Fan-Baiting: A Feature, Not a Bug
in which I discuss the phenomenon of "fan-baiting" and why it must be done
“Why the obsession with remaking old films? Can’t they just make something new?”
This seems like a simple question, and it seems like it should have a simple answer—that answer being that the activist harpies employed by Hollywood are talentless hacks capable of nothing but cannibalizing the work of better artists. While true, this is not the whole story.
To be perfectly honest, the folks at Hollywood aren’t exactly talentless. They are employed, after all. It’s just that their talents don’t include things like crafting compelling narratives or birthing honest, loveable characters. You know, story stuff. While that type of trite nonsense lies outside of their wheelhouse, you’d be mistaken if you think they serve no purpose, or that they make those big Hollywood bucks for nothing. They do have a talent, and their talent is this: fan-baiting.
What is fan-baiting? In a nutshell, it’s rattling a dog’s cage until it nips at your fingers so that you can scream and run away, demanding that it be put down for attacking you. It’s a provocation, the creation of villains where there aren’t any. Smoke and mirrors. And who are these villains? Well, it’s you and me. People whose crime is loving good stories and objecting to the Orwellian desecration of past art.
Everyone knows you can’t tell a great story without a villain, and it’s important to understand that the people at Hollywood are telling a story, and that story is about something called a “Modern Audience.” This “Modern Audience” is a work of fiction as much as any other thing produced by the current bog of mass entertainment, but it’s critical that you believe in it, because—as I’ve written about before—the “creatives” at Hollywood are not beholden to you, the viewer; they are beholden to their woke corporate overlords. It doesn’t matter whether the public enjoys the content they produce (this is why “get woke, go broke” is somewhat of a misnomer); what does matter is that they can turn you into a villain if you object to their heroic overriding of the hard drive of the “offensive” and “problematic” past. Thus, fan-baiting has become Hollywood’s bread and butter.
The endless gutter-flow of remakes is no accident. It isn’t because they can’t make anything new. Of course they could. It’s because if they were to focus on producing their own fresh content with their own fresh characters and storylines featuring all of the things they want to feature, nobody would be angry. Nobody would care. People would quit paying attention and go back to quietly consuming the oldies but goodies. The emperor would have no clothes. Their villains would be shown for what they are: a pile of sheets on the bedroom chair.
Fan-baiting is a feature, not a bug.
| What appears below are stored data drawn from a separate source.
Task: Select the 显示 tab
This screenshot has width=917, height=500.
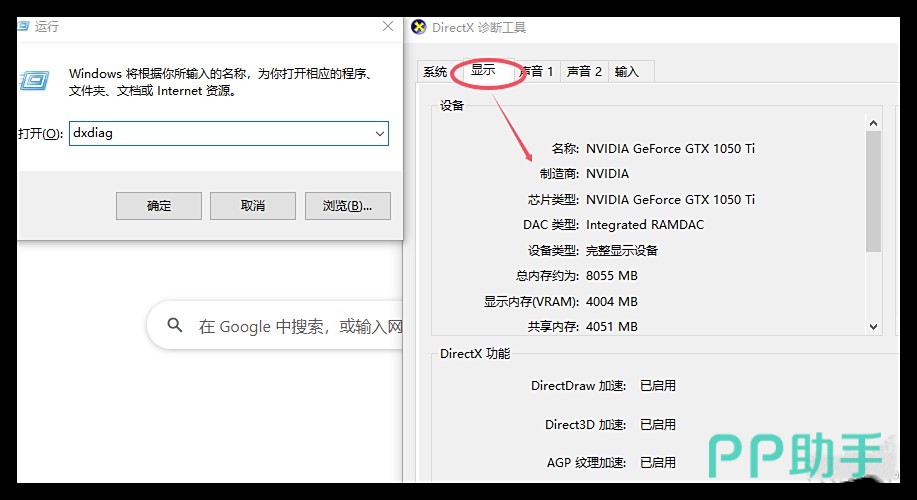Action: 484,71
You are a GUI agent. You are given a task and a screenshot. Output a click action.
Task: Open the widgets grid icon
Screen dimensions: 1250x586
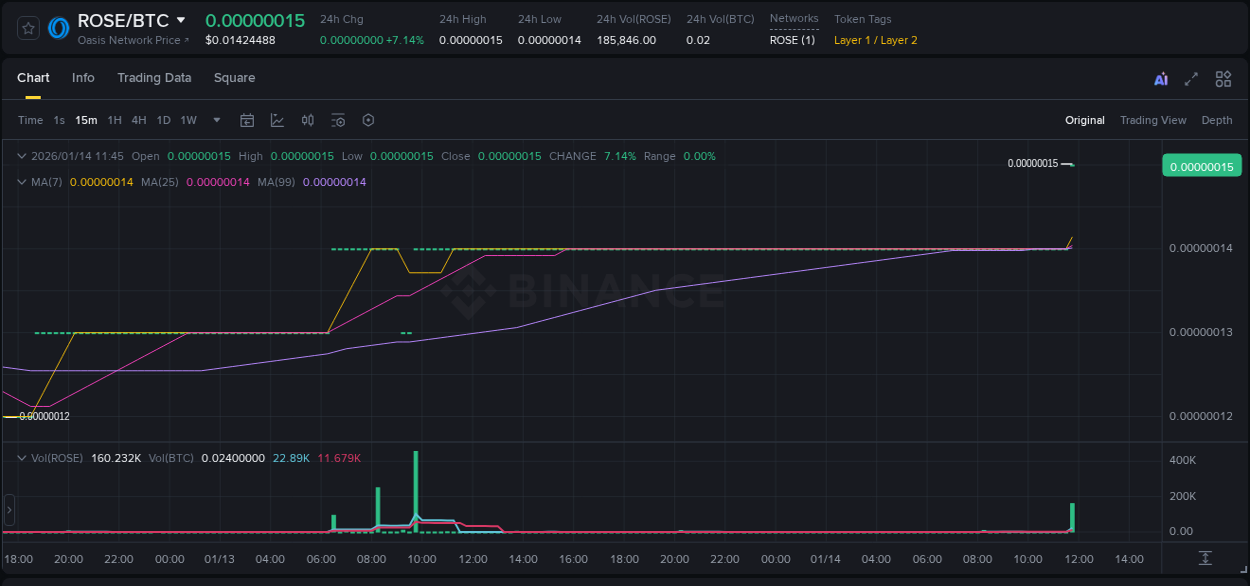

In order to tell the story they want to tell about society, they must provoke the fans to anger so they can label them as “racist,” “sexist,” or <insertphobehere>. Without this, the house of cards would collapse.
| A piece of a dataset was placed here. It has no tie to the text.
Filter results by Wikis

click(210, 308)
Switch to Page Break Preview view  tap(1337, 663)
The solution? Stop taking the bait. Stop hate-watching. Stop feeding the machine what it needs to survive. The worst you could do is ignore the desperate shrieking of these pitiful bog creatures and go about consuming—and producing—quality art on your own. Decouple from the system. Kick the mud from your boots and leave their empire to rot while you focus on preserving the past and creating a better future with which to replace them.